Yaratılış gayemiz olan “yalnız Allah’a ibadet etmek”, hayatımızın bütün alanlarını düzenlerken, sadece -hiç kimsenin kendisinden daha güzel hüküm koyması mümkün olmayan- Allah’ın hükümlerini esas almak, her konuda onu belirleyici kılmaktır. Allah bu durumu, başka renklere itibar etmeyerek Allah’ın boyası/rengi (sıbğatAllah) ile boyanmak olarak da ifade etmektedir.
“Biz, Allah’ın boyasıyla boyanmışızdır. Boyası (rengi) Allah’ınkinden daha güzel olan kimdir? Biz Yalnız O’na ibadet/kulluk ederiz” (deyin).” (Bakara, 2/138).
Rabbimizin bu ayetinden anlaşıldığı üzere, bu din, aynı zamanda Allah’ın verdiği bir renktir. Kim Allah’tan daha iyi, daha güzel bir renk verebilir ki? Allah’ın rengini ise, O’nun Kur’an’da vazettiği hükümleri belirlemektedir.

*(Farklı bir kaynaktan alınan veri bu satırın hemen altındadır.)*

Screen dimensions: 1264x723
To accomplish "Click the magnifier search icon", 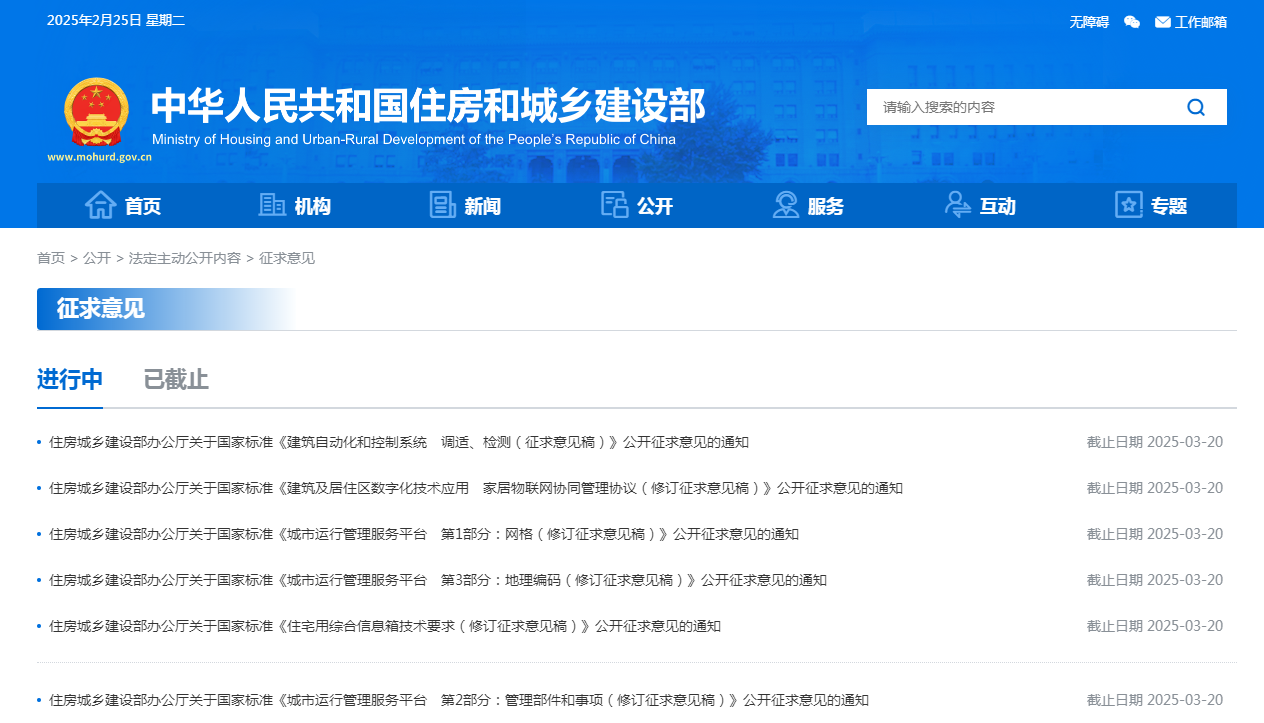I will (1196, 107).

Bu hükümlere iman edip gereğince amel eden, onlara tam bir teslimiyetle tâbi olan Allah’ın boyasıyla/rengiyle boyanmış olmaktadır.
Allah’ın kullarına, “Biz, Allah’ın boyasıyla boyanmışız” deme çağrısı yapan ayet, “Biz yalnız Allah’a ibadet/kulluk ederiz” demeleri talimatıyla ve bu talimata uygun bir hayat yaşamalarını hatırlatarak sona ermektedir. Açıktır ki, Allah’ın rengiyle boyanmak demek, hayatın bütün alanlarında sadece Allah’a ibadet ve kulluk yapmak demektir. Hayatımızın bütün alanlarında Allah’tan başka ilah ve rab tanımamak ve bu tevhidî imanla hayatı ibadet kılmak demektir.
Kendi boyası ile boyanmamızı emreden ve kendisinden daha güzel rengi vermeye kimsenin gücünün yetmeyeceğini beyan eden Rabbimiz; bir başka ayette de yakîn bir imana sahip olanlar için Allah’ın hükmünden daha güzel hüküm de olamayacağını ifade etmektedir;
“Onlar hâlâ cahiliye hükmünü mü arıyorlar? Kesin bilgiyle inanan bir topluluk için hükmü, Allah’tan daha güzel olan kimdir?” (Mâide, 5/50).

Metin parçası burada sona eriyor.